When we were in Rhode Island, staying with Dave and Sue Wasser, founders of the Ukulele Hall of Fame Museum, we showed them the Sleepwalking video. Sitting at the dinner table, and joking around, Dave and Sue suggested they would like to enter into a little friendly competition with the "other Dave" and that we should make our own video - also based on the tiny home and ukulele theme - that would get even more hits.

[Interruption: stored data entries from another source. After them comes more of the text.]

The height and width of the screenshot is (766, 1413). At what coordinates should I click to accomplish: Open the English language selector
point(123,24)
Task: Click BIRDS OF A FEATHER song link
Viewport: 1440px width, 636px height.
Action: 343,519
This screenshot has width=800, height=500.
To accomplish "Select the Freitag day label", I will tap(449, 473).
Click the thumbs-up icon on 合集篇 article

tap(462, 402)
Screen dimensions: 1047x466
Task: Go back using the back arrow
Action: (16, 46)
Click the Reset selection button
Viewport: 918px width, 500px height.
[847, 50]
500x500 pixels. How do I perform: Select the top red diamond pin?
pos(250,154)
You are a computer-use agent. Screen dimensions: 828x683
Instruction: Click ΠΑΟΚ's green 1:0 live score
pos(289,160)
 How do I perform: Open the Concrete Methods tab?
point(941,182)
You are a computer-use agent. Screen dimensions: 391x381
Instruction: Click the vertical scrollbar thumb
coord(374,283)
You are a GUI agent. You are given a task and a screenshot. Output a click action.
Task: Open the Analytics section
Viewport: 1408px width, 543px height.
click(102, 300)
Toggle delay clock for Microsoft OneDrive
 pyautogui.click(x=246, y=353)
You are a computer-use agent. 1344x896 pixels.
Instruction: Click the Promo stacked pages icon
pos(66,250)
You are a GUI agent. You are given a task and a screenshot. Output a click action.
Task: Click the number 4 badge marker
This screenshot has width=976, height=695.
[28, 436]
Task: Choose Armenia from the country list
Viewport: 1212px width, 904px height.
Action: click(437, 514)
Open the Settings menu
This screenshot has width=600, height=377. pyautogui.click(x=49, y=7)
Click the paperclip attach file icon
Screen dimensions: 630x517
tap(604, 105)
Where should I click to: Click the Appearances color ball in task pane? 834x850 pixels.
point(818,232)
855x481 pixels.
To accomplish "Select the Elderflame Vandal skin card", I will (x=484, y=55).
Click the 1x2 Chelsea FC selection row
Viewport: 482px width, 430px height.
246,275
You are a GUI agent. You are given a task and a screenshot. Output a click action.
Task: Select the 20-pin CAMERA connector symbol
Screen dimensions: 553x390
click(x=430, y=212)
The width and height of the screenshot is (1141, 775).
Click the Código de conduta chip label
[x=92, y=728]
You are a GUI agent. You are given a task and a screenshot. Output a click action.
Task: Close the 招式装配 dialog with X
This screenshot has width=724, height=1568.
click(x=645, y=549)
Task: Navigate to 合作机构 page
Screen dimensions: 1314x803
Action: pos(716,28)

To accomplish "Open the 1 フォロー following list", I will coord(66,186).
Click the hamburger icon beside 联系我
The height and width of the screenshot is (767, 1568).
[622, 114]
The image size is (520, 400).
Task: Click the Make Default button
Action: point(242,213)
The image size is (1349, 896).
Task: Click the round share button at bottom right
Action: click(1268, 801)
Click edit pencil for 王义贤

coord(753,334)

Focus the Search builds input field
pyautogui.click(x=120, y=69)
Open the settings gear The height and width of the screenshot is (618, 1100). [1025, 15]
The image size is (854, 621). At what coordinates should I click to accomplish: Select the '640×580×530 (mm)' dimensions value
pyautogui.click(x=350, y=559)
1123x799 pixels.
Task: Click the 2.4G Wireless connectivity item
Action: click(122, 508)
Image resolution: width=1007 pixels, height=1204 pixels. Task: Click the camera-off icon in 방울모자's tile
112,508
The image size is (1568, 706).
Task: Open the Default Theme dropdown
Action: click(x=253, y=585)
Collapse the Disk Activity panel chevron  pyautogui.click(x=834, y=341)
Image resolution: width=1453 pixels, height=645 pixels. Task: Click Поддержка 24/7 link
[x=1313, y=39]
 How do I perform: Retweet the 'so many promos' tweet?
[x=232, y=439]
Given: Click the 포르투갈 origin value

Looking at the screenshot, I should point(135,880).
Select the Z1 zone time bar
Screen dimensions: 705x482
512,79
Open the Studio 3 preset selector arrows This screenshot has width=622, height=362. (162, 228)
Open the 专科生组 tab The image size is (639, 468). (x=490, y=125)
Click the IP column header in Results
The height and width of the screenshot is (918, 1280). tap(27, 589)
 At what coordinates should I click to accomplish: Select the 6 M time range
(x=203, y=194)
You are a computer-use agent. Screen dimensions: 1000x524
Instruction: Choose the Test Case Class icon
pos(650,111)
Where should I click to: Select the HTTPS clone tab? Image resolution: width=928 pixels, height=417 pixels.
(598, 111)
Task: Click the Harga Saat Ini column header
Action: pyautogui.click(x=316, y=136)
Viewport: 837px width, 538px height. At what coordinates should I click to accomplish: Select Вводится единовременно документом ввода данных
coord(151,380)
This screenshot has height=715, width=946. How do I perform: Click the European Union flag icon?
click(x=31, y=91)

Since we were leaving the next day we had to get right to work, so right then and there, at the dinner table, we wrote and recorded the song on my iPhone, and then filmed it the next day. The weekend over, Dave's work got in the way, and editing wasn't completed December 31, 2017, so it is hot off the press, or what ever they say in the film industry. Here is a link: It is called, "Xs and Os in a Tiny Home" - based on Ex's and Oh's by Elle King. (But be forewarned you will have to watch a commercial before you can see Elle's version. But if you watch you will find it also features a tiny home on wheels...a vintage house trailer.

Some YouTube Trivia

1. For a view to count you must watch at least 30 seconds
2. Only the first 100 views from any one computer count.
3. Make your vote by watching twice.....or 100 times..... and give a THUMBS UP to the one you like the most. No one uses those thumbs on our videos, so we will know they are your votes.
4. Here is the base line: at the time we filmed "Xs and Os" the "Sleepwalking" video had about 600 views.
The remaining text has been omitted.